DESCRIPTION OF THE TASK — In the Byars passage below, explain in one to three sentences why the long goat hair on his shroud was brushed over the sewn seams.

PASSAGE —
########################################
At the time of his death Byars had two major pieces in progress in local workshops. One was a large black carpet woven from the hair of 200 Egyptian goats. In the middle of this sea of intense, coarse, unforgiving black the heart-size gold ball is to sit in lonely splendor, surrounded by a circle of one hundred replicas, each 10 centimeters high, of the Old Kingdom figures known as Witnesses: mummies with their knees drawn up, staring straight ahead. The piece presents a vision of the world he was about to enter, evoking the passage of the boat of Ra through the night, when the appearance of the golden disk in each of twelve dark caverns causes mummies to sit up and worship.
(Johnny figures it out in gathering dusk. As he pursues his investigations, penetrating ever deeper into Egyptian mysteries, death comes in the window silent as air. Something hooded, venomous, lurks beneath the golden cloth. Johnny plays with balls and mirrors as the Night of Counting the Years draws toward its end. He mourns the Death of Perfect as the hand rises over the eye in the pool. “I will make death love me,” he mutters into the darkness.)
And his shroud: a circle ten meters in diameter made of the skins of eighty black long-haired goats, with the long hair brushed over the sewn seams to conceal them. His desire, in case he died in Egypt, was to be loosely wrapped in this and air-dried in the desert. But it was not to be. Instead, on May 24, he was interred in the American cemetery in Old Cairo, the ancient part of town that is approached through a special crumbling gate, where old dreams of civilization slumber in sun-warmed dust.
########################################
RAW DATA —
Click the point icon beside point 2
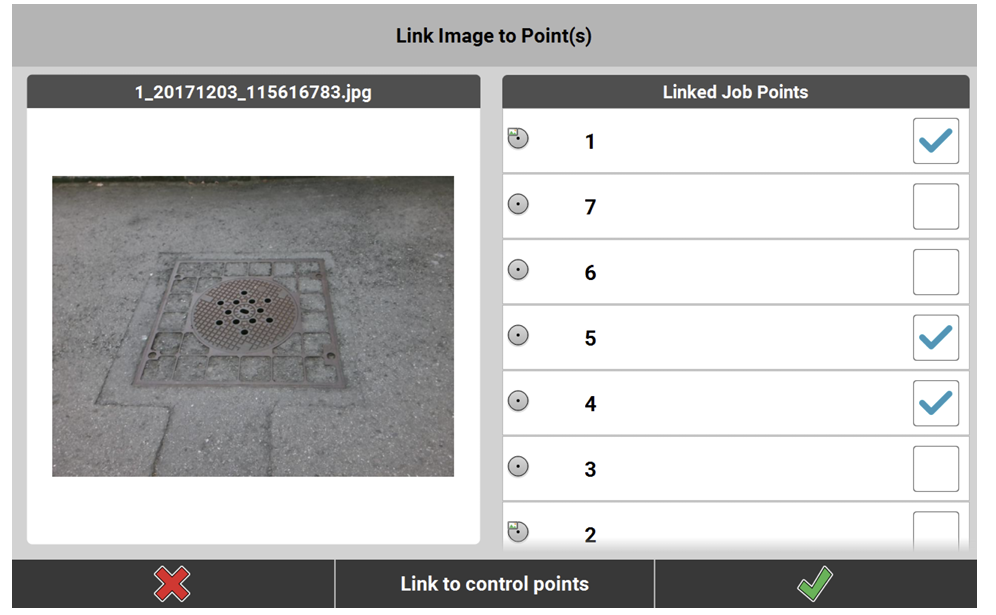 pos(518,532)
########################################
WRITTEN ANSWER — The hair was brushed over the seams to conceal them. The shroud was a circle ten meters across, sewn from the skins of eighty black long-haired goats.